| Prompt |
Exactly as written, transcribe each line of the listing.

______________________________

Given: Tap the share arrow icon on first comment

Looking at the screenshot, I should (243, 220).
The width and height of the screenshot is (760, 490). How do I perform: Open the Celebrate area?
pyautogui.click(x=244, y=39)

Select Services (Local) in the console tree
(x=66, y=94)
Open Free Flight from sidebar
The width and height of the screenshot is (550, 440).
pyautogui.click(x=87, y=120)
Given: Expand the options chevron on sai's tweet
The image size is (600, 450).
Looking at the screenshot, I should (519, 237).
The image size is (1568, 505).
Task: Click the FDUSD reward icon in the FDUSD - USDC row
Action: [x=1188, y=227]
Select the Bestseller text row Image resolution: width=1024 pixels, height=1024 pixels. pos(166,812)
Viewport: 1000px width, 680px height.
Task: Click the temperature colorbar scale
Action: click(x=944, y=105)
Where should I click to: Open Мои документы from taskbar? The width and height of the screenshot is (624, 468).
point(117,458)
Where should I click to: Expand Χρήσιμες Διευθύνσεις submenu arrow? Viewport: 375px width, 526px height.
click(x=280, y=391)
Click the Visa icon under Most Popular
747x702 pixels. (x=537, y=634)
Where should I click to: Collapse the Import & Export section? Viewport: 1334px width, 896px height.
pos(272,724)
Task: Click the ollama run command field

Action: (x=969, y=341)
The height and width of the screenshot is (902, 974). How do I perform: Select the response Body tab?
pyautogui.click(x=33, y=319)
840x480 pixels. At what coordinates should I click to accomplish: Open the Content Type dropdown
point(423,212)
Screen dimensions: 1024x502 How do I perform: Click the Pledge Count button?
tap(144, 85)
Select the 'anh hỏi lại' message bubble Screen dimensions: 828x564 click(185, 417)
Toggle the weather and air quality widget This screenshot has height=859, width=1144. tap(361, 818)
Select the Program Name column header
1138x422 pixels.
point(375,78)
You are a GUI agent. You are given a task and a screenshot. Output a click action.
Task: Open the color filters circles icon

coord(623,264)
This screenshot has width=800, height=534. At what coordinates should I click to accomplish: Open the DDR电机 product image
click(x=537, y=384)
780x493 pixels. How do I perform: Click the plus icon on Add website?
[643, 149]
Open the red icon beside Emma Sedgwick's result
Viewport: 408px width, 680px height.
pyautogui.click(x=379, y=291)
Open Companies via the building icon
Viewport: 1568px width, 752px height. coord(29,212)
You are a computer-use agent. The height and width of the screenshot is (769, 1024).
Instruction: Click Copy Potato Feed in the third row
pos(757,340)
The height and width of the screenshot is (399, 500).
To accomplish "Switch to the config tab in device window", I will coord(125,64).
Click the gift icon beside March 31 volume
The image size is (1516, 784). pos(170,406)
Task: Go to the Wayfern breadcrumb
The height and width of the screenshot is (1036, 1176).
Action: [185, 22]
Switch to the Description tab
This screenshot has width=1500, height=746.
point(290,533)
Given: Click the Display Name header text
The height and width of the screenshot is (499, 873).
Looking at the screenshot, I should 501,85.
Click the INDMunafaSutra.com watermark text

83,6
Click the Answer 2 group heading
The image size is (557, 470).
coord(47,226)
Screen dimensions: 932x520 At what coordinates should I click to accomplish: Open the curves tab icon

______________________________

| Result |
Given: Tap the share arrow icon on first comment

Looking at the screenshot, I should (243, 220).
The width and height of the screenshot is (760, 490). How do I perform: Open the Celebrate area?
pyautogui.click(x=244, y=39)

Select Services (Local) in the console tree
(x=66, y=94)
Open Free Flight from sidebar
The width and height of the screenshot is (550, 440).
pyautogui.click(x=87, y=120)
Given: Expand the options chevron on sai's tweet
The image size is (600, 450).
Looking at the screenshot, I should (519, 237).
The image size is (1568, 505).
Task: Click the FDUSD reward icon in the FDUSD - USDC row
Action: [x=1188, y=227]
Select the Bestseller text row Image resolution: width=1024 pixels, height=1024 pixels. pos(166,812)
Viewport: 1000px width, 680px height.
Task: Click the temperature colorbar scale
Action: click(x=944, y=105)
Where should I click to: Open Мои документы from taskbar? The width and height of the screenshot is (624, 468).
point(117,458)
Where should I click to: Expand Χρήσιμες Διευθύνσεις submenu arrow? Viewport: 375px width, 526px height.
click(x=280, y=391)
Click the Visa icon under Most Popular
747x702 pixels. (x=537, y=634)
Where should I click to: Collapse the Import & Export section? Viewport: 1334px width, 896px height.
pos(272,724)
Task: Click the ollama run command field

Action: (x=969, y=341)
The height and width of the screenshot is (902, 974). How do I perform: Select the response Body tab?
pyautogui.click(x=33, y=319)
840x480 pixels. At what coordinates should I click to accomplish: Open the Content Type dropdown
point(423,212)
Screen dimensions: 1024x502 How do I perform: Click the Pledge Count button?
tap(144, 85)
Select the 'anh hỏi lại' message bubble Screen dimensions: 828x564 click(185, 417)
Toggle the weather and air quality widget This screenshot has height=859, width=1144. tap(361, 818)
Select the Program Name column header
1138x422 pixels.
point(375,78)
You are a GUI agent. You are given a task and a screenshot. Output a click action.
Task: Open the color filters circles icon

coord(623,264)
This screenshot has width=800, height=534. At what coordinates should I click to accomplish: Open the DDR电机 product image
click(x=537, y=384)
780x493 pixels. How do I perform: Click the plus icon on Add website?
[643, 149]
Open the red icon beside Emma Sedgwick's result
Viewport: 408px width, 680px height.
pyautogui.click(x=379, y=291)
Open Companies via the building icon
Viewport: 1568px width, 752px height. coord(29,212)
You are a computer-use agent. The height and width of the screenshot is (769, 1024).
Instruction: Click Copy Potato Feed in the third row
pos(757,340)
The height and width of the screenshot is (399, 500).
To accomplish "Switch to the config tab in device window", I will coord(125,64).
Click the gift icon beside March 31 volume
The image size is (1516, 784). pos(170,406)
Task: Go to the Wayfern breadcrumb
The height and width of the screenshot is (1036, 1176).
Action: [185, 22]
Switch to the Description tab
This screenshot has width=1500, height=746.
point(290,533)
Given: Click the Display Name header text
The height and width of the screenshot is (499, 873).
Looking at the screenshot, I should 501,85.
Click the INDMunafaSutra.com watermark text

83,6
Click the Answer 2 group heading
The image size is (557, 470).
coord(47,226)
Screen dimensions: 932x520 At what coordinates should I click to accomplish: Open the curves tab icon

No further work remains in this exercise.